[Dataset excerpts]

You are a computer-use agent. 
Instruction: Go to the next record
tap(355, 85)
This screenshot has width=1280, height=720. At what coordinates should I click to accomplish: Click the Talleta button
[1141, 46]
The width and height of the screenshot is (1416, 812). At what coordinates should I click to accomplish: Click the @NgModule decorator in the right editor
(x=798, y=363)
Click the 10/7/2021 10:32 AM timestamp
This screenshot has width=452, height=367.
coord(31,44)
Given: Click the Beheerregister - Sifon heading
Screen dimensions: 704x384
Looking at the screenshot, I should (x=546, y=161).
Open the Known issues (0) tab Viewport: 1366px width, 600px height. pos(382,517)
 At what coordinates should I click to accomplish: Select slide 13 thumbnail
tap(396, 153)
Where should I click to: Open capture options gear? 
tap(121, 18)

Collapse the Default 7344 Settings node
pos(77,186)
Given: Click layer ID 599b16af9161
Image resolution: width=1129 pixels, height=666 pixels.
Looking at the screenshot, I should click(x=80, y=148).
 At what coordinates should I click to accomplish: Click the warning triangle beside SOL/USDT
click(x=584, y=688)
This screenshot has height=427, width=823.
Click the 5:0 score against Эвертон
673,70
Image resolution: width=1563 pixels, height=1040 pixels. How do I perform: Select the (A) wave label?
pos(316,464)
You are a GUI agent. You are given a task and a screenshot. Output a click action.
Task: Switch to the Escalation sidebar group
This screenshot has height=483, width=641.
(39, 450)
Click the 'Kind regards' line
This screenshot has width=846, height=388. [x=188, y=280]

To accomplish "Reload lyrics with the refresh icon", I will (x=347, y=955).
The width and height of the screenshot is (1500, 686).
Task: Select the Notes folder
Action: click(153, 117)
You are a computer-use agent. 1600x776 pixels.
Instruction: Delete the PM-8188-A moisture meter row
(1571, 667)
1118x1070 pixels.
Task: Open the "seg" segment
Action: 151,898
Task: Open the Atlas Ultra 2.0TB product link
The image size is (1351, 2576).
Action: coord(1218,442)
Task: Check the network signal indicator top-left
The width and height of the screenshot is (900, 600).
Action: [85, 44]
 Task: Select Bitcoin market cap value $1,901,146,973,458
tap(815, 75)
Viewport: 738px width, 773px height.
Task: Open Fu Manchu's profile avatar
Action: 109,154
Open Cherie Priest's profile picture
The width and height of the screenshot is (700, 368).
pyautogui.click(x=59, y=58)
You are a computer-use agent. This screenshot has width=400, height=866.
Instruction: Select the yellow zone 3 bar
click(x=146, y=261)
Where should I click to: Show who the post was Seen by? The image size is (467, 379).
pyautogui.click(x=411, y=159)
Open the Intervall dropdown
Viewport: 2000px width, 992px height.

THE PROBLEM:
Please give, as a single number with nothing added, the count of lines in the records that contain the word "agent".

TASK RESULT:
4